Hacking Jupyter notebooks is easy and fun, thanks to the lack of any protections by default when you run a notebook. So much so, that notebooks often appear in CTFs as easy targets for beginners.
Jupyter offers a web-based platform for coding in a bunch of languages. Python devs, especially data scientists, often rely on these notebooks for basic work tasks. Data scientists don’t have to think too much about security, unlike systems programmers and web devs. But since Jupyter notebooks are web-based, they network can access them. That’s where we come into the picture.
You can find official docs that show you how to install a Jupyter notebook on your system here: https://jupyter.org/install.
To hack a Jupyter notebook, you need to know how it works enough to exploit some kind of weakness that the admin of the notebook missed. So let’s look at how notebooks run, and try to find something we can exploit.
Network architecture for hacking Jupyter notebooks
In the most common scenario, devs run the Jupyter notebook locally. The web server that serves the notebook is not accessible from the global internet, or even (usually) the LAN.
However, this is not always the case. Sometimes, devs want to run code that will take a long time, and they don’t want to leave their laptop running all night. Even more commonly, the process needs computational resources that are not available on a personal computer.
In either case, the solution is to move the notebook to a cloud hosting provider. Google even offers Colab, a special, dedicated hosting system for Jupyter notebooks.
Forming an attack plan
When devs run a notebook locally, it’s not easy for us to get to it. We basically have to hack into their system some other way, just to get to the notebook, which partially defeats the purpose of attacking the notebook in the first place. But what about the second case? When a developer hosts their notebook on a VPS, for example, it’s available via the global internet. In other words, it’s exposed to attackers.

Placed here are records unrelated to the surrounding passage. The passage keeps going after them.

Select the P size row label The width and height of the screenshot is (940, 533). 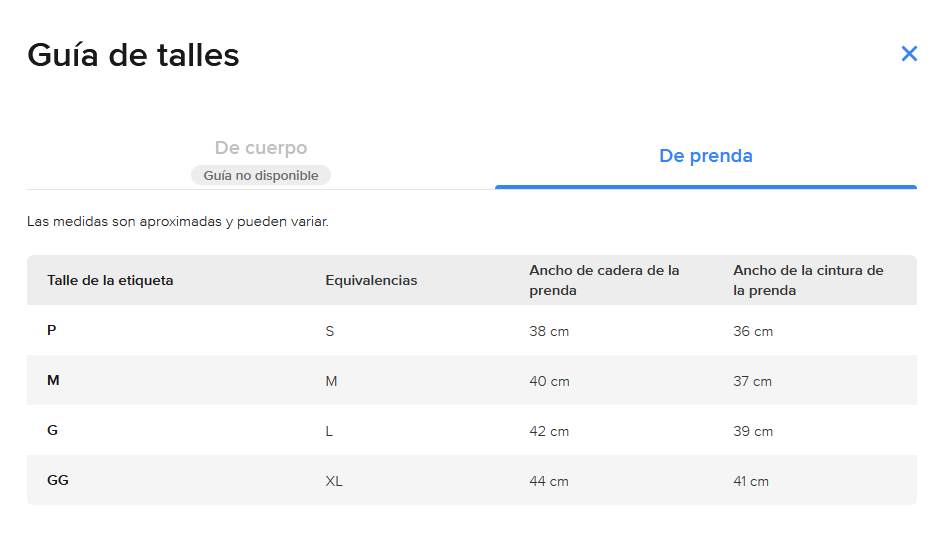[52, 330]
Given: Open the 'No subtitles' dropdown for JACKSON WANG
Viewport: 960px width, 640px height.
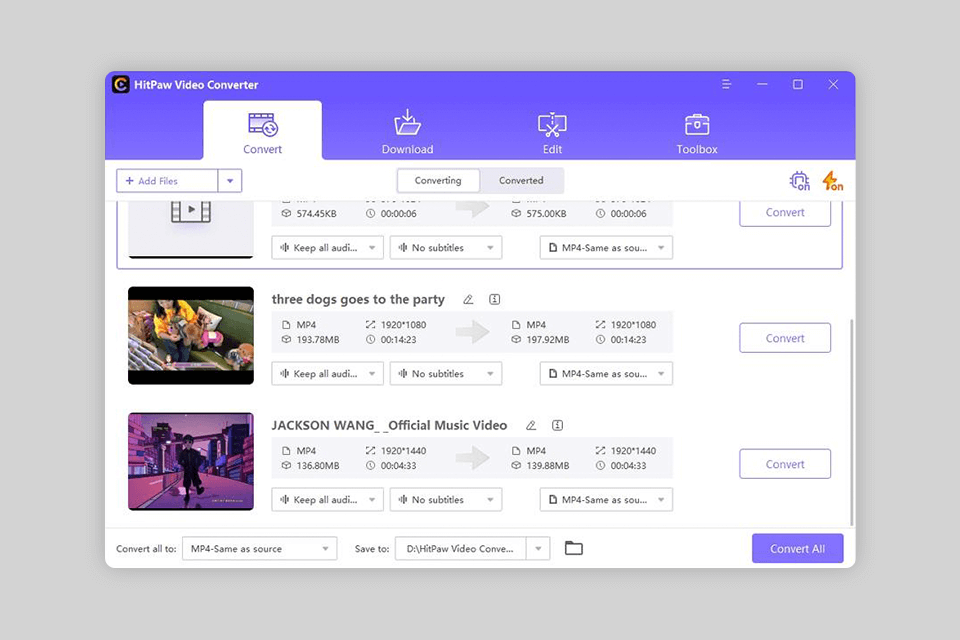Looking at the screenshot, I should tap(446, 499).
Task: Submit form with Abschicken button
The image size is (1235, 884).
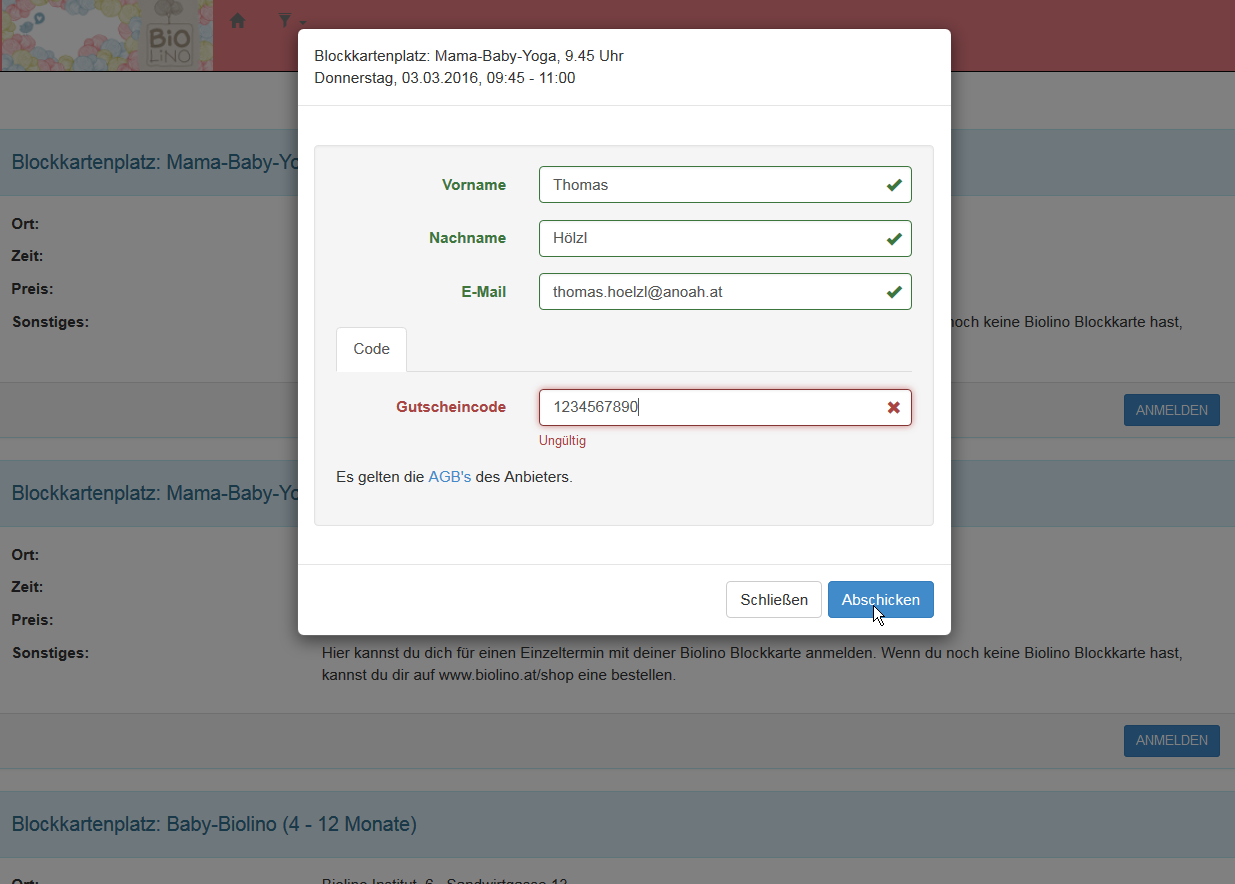Action: [880, 600]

I propose the following method for hacking Jupyter notebooks:
- Search the internet for publicly accessible Jupyter notebooks
- Filter out password protected and non-root notebooks
- Launch a root shell and pwn the remaining notebooks
Launching our attack
Let’s organize our attack according to the three steps listed above.
A search engine for hacking Jupyter notebooks
We can use a Shodan Dork to quickly find all Jupyter notebooks without authentication: port:8888 title:”Home Page – Select or create a notebook”
In a real attack, we’d use the Shodan CLI to automatically open all of these. From there, we’d write a script to use the Jupyter web server’s API to automatically launch a shell, check our privileges, and so on. But for the purpose of demonstration, it will be simpler to just open them all in a bunch of tabs and see what happens.
When opening one of these public notebooks, you’ll see something like this.
We can open a shell by clicking New -> Terminal, which will give us a command line as the user who owns the notebook.
Who is jovyan?
The user jovyan is the default user created when Docker sets up a Jupyter notebook. The idea that Jovian means related to Jove (aka Jupiter). And since Jupyter is based on Jupiter, then Jovian becomes Jovyan. Or consult this now-famous Github issue.
In other words, this notebook is not secure. But it’s also not a very valuable target, because it doesn’t give us root access to the machine. It’s just a Docker container.
Still, if there is anything valuable in the notebook itself, we could access that. And of course, an attacker can still abuse this to get free computing – ie, mining crypto. A lot of these machines already run Monero mining rigs, which hackers install to monetize their access. For example, the one below.
This machine actually contains two separate pieces of malicious software running. The peer2profit file auctions off this machine’s networking capacity, and its CPU (or GPU) power is mining Monero via a rig installed in the script al.sh.
Anyway, a few of the machines from Shodan do give us root shells.
On this machine, we have total access. From here we could install malware, or even sell access to the machine on a darknet market. But for our purposes, it’s enough to show that we have root access.
What really makes this kind of hack worrying is that Jupyter is a popular choice for data science. Computers used for data science have two traits that make them attractive to hackers.
- Access to sensitive data (used for analysis, training ML models, etc).
- Powerful computing resources (high-end GPUs, plenty of memory, etc).
Companies spend so much money defending their web apps and infra. Yet data engineering lags woefully behind when it comes to security.
Preventing this kind of attack
The first defense against this kind of hack is setting up a password for your Jupyter notebook. It only requires you to run a single command:
➜ ~ jupyter server password
[JupyterPasswordApp] Wrote hashed password to /Users/maria/.jupyter/jupyter_server_config.json
➜ ~ jupyter-notebook
[I 2023-10-10 01:19:09.700 ServerApp] Jupyter Server 2.7.3 is running at: http://localhost:8888/tree
Now, when I load up the notebook, it will insist I supply a password.
Sadly, Jupyter does not ask the user to set up authentication when they run the notebook for the first time in the browser.
The next step is crucial: do not run your notebook as root. Just don’t! This can happen accidentally when people run sudo jupyter-notebook for example. Make sure you run the notebook as a normal system user. Ideally, create a special user to run the notebook, and don’t give this user any additional permissions on the system.
To make this step easier, you can run a Docker image that will set up Jupyter for you, plus our favorite user: jovyan. You can find out how to set up Jupyter through Docker here: How to Run Jupyter Notebook on Docker.
Finally, if you host any important data in your notebook, make backups. Attackers may not be careful with your data as they rummage in your system, or may even intentionally encrypt and ransom it. Honestly, this is a good practice anyway, just to avoid losing your hard work if your hard drive dies!